## Objective:
Convert the listing below into a numbered list with one line per item, leaving out any blank lines.

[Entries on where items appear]
++++++++

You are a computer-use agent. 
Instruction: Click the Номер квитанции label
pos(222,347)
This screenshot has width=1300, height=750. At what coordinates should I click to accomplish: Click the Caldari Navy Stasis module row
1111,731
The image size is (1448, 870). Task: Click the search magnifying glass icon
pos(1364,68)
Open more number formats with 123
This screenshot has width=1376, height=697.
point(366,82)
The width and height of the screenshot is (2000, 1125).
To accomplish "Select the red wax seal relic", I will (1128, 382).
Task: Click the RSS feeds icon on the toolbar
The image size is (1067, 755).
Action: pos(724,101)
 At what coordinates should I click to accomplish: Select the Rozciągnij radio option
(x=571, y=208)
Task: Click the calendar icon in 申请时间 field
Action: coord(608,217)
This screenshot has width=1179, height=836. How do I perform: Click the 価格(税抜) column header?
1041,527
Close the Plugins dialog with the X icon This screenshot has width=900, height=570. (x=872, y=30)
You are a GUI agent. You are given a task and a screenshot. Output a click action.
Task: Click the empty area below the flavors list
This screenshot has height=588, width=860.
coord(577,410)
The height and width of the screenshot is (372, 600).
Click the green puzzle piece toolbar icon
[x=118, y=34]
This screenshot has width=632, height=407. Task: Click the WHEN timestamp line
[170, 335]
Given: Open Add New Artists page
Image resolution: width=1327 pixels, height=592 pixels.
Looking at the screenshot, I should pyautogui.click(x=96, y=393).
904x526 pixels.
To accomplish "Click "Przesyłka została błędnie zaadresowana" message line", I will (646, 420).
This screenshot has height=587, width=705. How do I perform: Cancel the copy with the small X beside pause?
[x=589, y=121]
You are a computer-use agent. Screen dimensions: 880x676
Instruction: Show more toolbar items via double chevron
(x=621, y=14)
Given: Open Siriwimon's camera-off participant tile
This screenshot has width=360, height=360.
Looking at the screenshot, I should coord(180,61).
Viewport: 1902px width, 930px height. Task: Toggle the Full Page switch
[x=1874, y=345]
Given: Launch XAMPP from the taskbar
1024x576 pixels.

++++++++

## Solution for this exercise:
1. You are a computer-use agent. 
2. Instruction: Click the Номер квитанции label
3. pos(222,347)
4. This screenshot has width=1300, height=750. At what coordinates should I click to accomplish: Click the Caldari Navy Stasis module row
5. 1111,731
6. The image size is (1448, 870). Task: Click the search magnifying glass icon
7. pos(1364,68)
8. Open more number formats with 123
9. This screenshot has width=1376, height=697.
10. point(366,82)
11. The width and height of the screenshot is (2000, 1125).
12. To accomplish "Select the red wax seal relic", I will (1128, 382).
13. Task: Click the RSS feeds icon on the toolbar
14. The image size is (1067, 755).
15. Action: pos(724,101)
16.  At what coordinates should I click to accomplish: Select the Rozciągnij radio option
17. (x=571, y=208)
18. Task: Click the calendar icon in 申请时间 field
19. Action: coord(608,217)
20. This screenshot has width=1179, height=836. How do I perform: Click the 価格(税抜) column header?
21. 1041,527
22. Close the Plugins dialog with the X icon This screenshot has width=900, height=570. (x=872, y=30)
23. You are a GUI agent. You are given a task and a screenshot. Output a click action.
24. Task: Click the empty area below the flavors list
25. This screenshot has height=588, width=860.
26. coord(577,410)
27. The height and width of the screenshot is (372, 600).
28. Click the green puzzle piece toolbar icon
29. [x=118, y=34]
30. This screenshot has width=632, height=407. Task: Click the WHEN timestamp line
31. [170, 335]
32. Given: Open Add New Artists page
33. Image resolution: width=1327 pixels, height=592 pixels.
34. Looking at the screenshot, I should pyautogui.click(x=96, y=393).
35. 904x526 pixels.
36. To accomplish "Click "Przesyłka została błędnie zaadresowana" message line", I will (646, 420).
37. This screenshot has height=587, width=705. How do I perform: Cancel the copy with the small X beside pause?
38. [x=589, y=121]
39. You are a computer-use agent. Screen dimensions: 880x676
40. Instruction: Show more toolbar items via double chevron
41. (x=621, y=14)
42. Given: Open Siriwimon's camera-off participant tile
43. This screenshot has width=360, height=360.
44. Looking at the screenshot, I should coord(180,61).
45. Viewport: 1902px width, 930px height. Task: Toggle the Full Page switch
46. [x=1874, y=345]
47. Given: Launch XAMPP from the taskbar
48. 1024x576 pixels.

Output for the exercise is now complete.